Hortonworks is always pleased to see new contributions come into the open-source community. We worked with our customer, Hotels.com, to help them develop libraries and utilities around Apache Hive, the Apache ORC format and Cascading. It’s great to see the results released for the community. In this guest blog, Adrian Woodhead, Big Data Engineering Team Lead at Hotels.com, discusses the CORC project.
Hotels.com is pleased to announce the open source release of Corc, a library for reading and writing files in the Apache ORC file format using Cascading. Corc provides a Cascading Scheme and various other classes that allow developers to access the full range of unique features provided by ORC from within Cascading applications. Corc is freely available on GitHub under the Apache 2.0 license.

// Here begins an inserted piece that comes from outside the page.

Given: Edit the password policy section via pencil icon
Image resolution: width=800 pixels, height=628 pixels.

The ability to read only the columns required by a job (as opposed to reading in all data and subsequently filtering out any unneeded columns) is a key feature of the ORC file format. Corc exposes this functionality to Cascading jobs so that a sub-set of Fields can be passed into a Tap and then only the respective columns on HDFS will be read. This can lead to significant performance improvements in Cascading applications as the amount of data read from HDFS is reduced.

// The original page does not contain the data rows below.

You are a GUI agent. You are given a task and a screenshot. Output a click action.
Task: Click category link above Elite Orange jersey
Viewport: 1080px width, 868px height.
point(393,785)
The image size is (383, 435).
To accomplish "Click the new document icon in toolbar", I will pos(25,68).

Corc provides the ability to read and write the full set of types supported by ORC and maps them to the standard Java types used by Cascading. Types supported include: STRING, BOOLEAN, TINYINT, SMALLINT, INT, BIGINT, FLOAT, DOUBLE, TIMESTAMP, DATE, BINARY, CHAR, VARCHAR, DECIMAL, ARRAY, MAP, STRUCT, and UNION. This allows Cascading applications to take advantage of ORC’s self-describing nature, indexes, and column encoding optimisations. Corc also provides an extension point so that these mappings can be customised.
Corc provides the ability to access ORC’s underlying predicate pushdown functionality. This provides Cascading applications with the ability to skip stripes of data that do not contain pertinent values by supplying criteria to determine what data can be skipped. This in turn can lead to performance gains.
Corc supports the reading of ACID datasets that underpin transactional Hive tables. For this to work effectively you must provide your own lock management and coordinate with Hive’s meta store. We intend to make this functionality available via changes to the cascading-hive project in the near future.
We aim to closely follow future developments in the ORC file format and expose new features as they are released. We will also closely monitor the upcoming 3.0.0 release of Cascading and ensure Corc can be used with this soon after it is released. We also intend to continue work on adding ACID support to Corc and related Cascading projects so that Cascading applications can seamlessly read and write data using Hive transactions.